The basement was predictably a rather large mess.  Nearly an hour had allowed the boys to rifle through almost every plastic tub and “forget” to pick any of it up along the way.  While we were putting things back into place, I noticed that one of the boys looked like he was chewing gum.

“Where’d you get the gum?” I questioned, knowing that he didn’t have it when we got to the church.

“It’s not gum…it’s a cracker” he said, grinning.

At that, I wheeled around to notice several of the cabinets in the kitchenette area flung open, a tub (and a separate bag) of animal crackers on the counter, and empty juice containers scattered about.  My children had stolen from the church.

You know, there are days when I can’t decide whether my kids are really really smart – like evil genius smart – or just as thick as a brick.  I have a distinct feeling that there’s not much difference between the two.

Needless to say, I laid into the boys pretty hard while they continued to pick up.  Then, they got it again from Sara all the way home.  We worked out a deal where they would work off their debts with us and we would pay back the church for what they had looted from the preschool kids.  Of course, they heard the plan outlined in utmost detail over the course of about 20 minutes while Sara and I tag-teamed the shouting.
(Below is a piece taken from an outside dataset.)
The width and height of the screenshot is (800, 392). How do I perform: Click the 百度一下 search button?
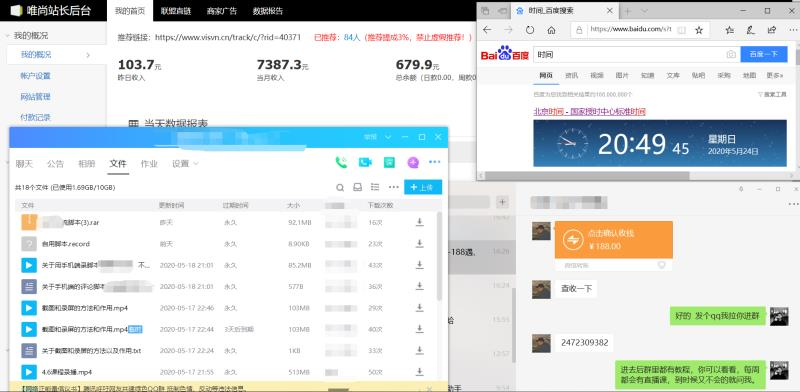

The first thing that happened when we got home was that our daughter started towards the house with the idea of letting the dog out of his crate.  My oldest boy took exception to her having that distinct honor, so he hip-checked her, she pinched him, and they both earned a timeout.  So, my 8 year old pouted and started cleaning the basement by himself.  Sara and I, exhausted from the heist, and the dealing of justice, sat down for a second to check e-mail.
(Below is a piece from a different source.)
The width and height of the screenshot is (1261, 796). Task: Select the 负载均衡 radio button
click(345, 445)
Nearly 10 minutes of peace ensued.  Or so we thought.  Soon, Sara noticed that the water in one of the bathrooms had been running a fairly long time.  Not really long, but longer than normal.  She got up to see what was going on, and as she turned the corner she saw our youngest boy covered in blood from torso to toes.  He was washing it off of his hands.  He looked like a slasher film extra.  To our relief, it wasn’t actually blood, just dark red paint.

Wait a minute – paint??

Sara bolted downstairs to the utility room, where we had recently stored some left over paint that we were using to change the color of the living room.  The evil genius 4 year old had used a screwdriver to open the paint and was painting the wall behind the staircase a deep red, apparently using a paintbrush in each hand.  Red was all over the wall, the floor, the two paintbrushes, an edger (without a pad), and apparently my son’s clothes and shoes.  Luckily, he had noticed the shoes and had removed them prior to leaving the utility room.  Regardless, it was still a huge mess and something we weren’t prepared to deal with after using up all of our patience on the thievery.
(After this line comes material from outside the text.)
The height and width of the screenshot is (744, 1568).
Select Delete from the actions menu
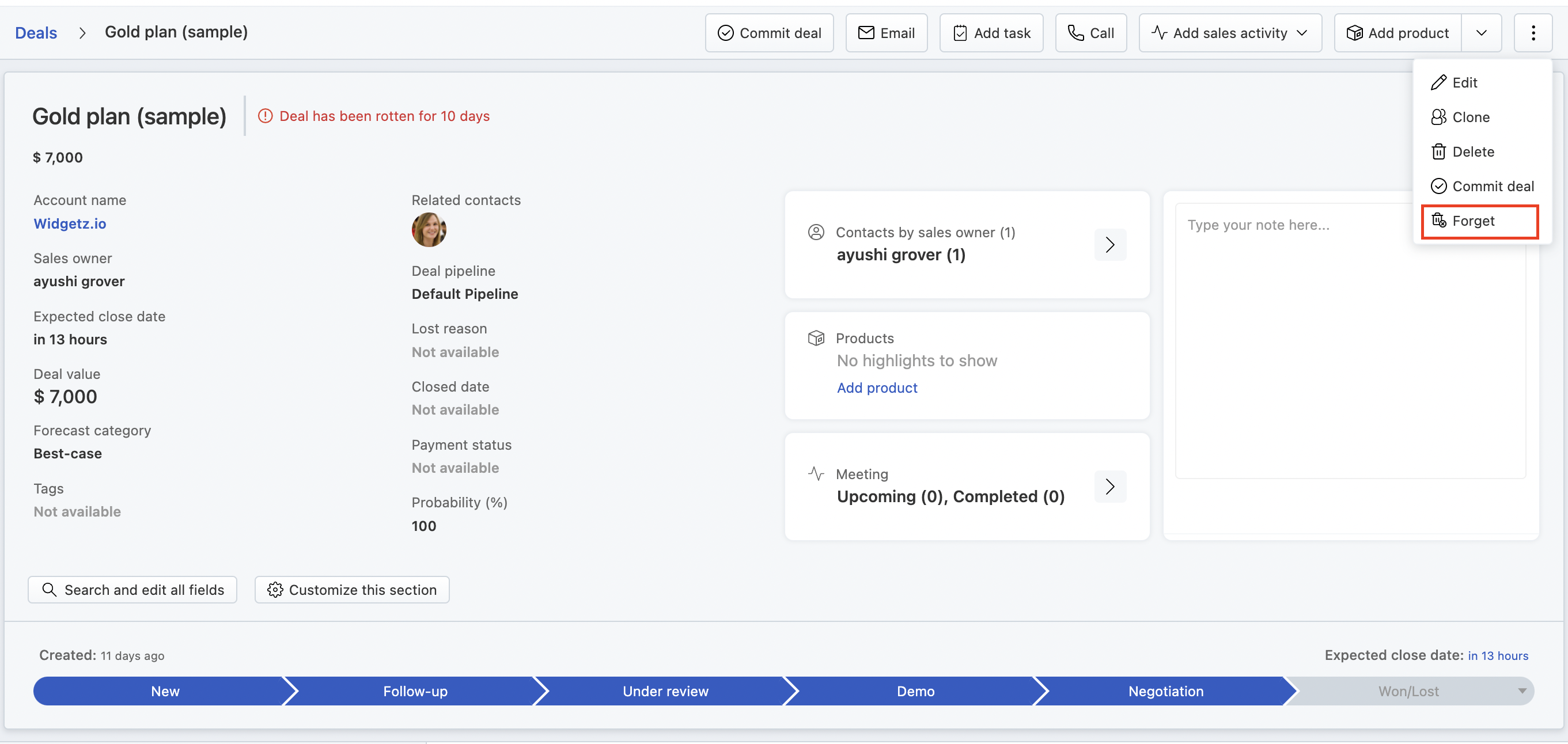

Sara and I finally got into a good cleaning groove in the utility room: her scrubbing the paint, me using a broom to push it toward the drain and eventually rinsing it down with buckets of water.  At one point, I asked Sara if our youngest boy was supposed to be in timeout.  She said “if he’s not, he’d better be!” Picture her saying this while bending over and scrubbing red paint off the floor, trying not to touch the floor with her knees in order to save her clothing.   Since she was busy doing all that scrubbing, I decided to go upstairs and see what the boy was up to.

As I approached his room, I noticed the door was shut, which is a good sign.  Perhaps he was in timeout after all.  Then, I heard his voice behind the door – more good news.  However, upon opening his door, I saw one last thing for which I was not prepared.  There he was, standing in the middle of his room, stark naked, pointing at a puddle of urine on his rug and laughing.  When he saw me enter, he looked up at me with a huge grin and simply said “potty”…as if I was too dense to put all of the puzzle pieces together.

That was pretty much the end of the line for him.  He’d signed his own death sentence, and the handwriting was in pee.

Did I mention that our family vacation starts tomorrow?  Just can’t wait to spend more quality time with these little angels.

So, that was pretty much our Memorial Day 2011 in a nutshell.  One thing is sure, we’ll never forget it.